As far as I understood the check with then is mandatory.
So what is the semantic of having to declare a local to avoid compiling error (object could be void)?
detachable dog: DOG
take_a_walk
do
check
attached_dog: attached dog as l_dog
then
leash (l_dog) -- why not just leash (dog)?
walk
end
end
There are 2 major reasons why an attribute of a detachable type cannot be used after its voidness test as attached:
As soon as a sequence of calls after the voidness test involves more than just a single call, it becomes next to impossible to figure out whether the attribute is still attached or not. Here is an example with an attribute x:
if attached x then
foo
x.bar
end
The call to foo can assign Void to attribute x. Therefore, the call x.bar is now unsafe (can lead to the call on Void target). In language terms, x should be considered as detachable regardless of the earlier voidness test. (Compare this to the use when x is a local variable: the call to foo cannot change x, and the call x.bar is fine.)

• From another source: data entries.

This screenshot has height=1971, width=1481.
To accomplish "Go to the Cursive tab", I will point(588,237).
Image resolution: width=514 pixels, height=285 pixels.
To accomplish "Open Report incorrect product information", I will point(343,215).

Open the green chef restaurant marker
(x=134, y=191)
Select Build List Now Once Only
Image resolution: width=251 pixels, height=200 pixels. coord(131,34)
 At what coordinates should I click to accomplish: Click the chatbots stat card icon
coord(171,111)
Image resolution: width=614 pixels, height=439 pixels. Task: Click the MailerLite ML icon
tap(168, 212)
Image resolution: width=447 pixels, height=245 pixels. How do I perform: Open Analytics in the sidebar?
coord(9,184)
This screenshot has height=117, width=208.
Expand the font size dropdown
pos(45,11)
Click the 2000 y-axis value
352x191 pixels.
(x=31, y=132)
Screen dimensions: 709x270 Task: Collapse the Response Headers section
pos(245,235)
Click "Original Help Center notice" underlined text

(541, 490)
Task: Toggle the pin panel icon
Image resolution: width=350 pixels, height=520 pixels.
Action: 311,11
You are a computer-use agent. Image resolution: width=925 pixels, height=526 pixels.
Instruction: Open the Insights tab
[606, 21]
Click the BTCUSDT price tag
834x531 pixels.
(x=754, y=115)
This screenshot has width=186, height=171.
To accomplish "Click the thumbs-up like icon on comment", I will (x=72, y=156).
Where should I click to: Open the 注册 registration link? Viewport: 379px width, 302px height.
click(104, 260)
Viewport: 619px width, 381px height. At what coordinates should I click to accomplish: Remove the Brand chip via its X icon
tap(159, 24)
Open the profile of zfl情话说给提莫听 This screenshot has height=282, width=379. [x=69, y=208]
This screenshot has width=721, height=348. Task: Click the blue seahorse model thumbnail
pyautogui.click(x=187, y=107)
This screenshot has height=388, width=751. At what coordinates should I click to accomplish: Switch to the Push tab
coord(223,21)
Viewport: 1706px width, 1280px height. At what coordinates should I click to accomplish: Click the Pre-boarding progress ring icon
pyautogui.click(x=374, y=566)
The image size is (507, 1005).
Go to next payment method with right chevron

In a multi-threaded environment, the value of an attribute could be changed under the hood. Let's consider the following example with an attribute x:
if attached x then
x.bar
end
Here is an execution sequence that leads to the problem:
x is tested for voidness and attached x gives True.x := Void.x.bar is performed on Void target.As in example 1, if x were a local variable, the code would be just fine.
All the reasoning above assumes that an attribute can be assigned Void. What if this is false, i.e. when such assignments are impossible? In such a case the attribute can be marked as stable:
x: detachable FOO
note
option: stable
attribute
end
Then, in terms of void safety, the attribute behaves as a local variable, all the code snippets above become valid and compile without an error.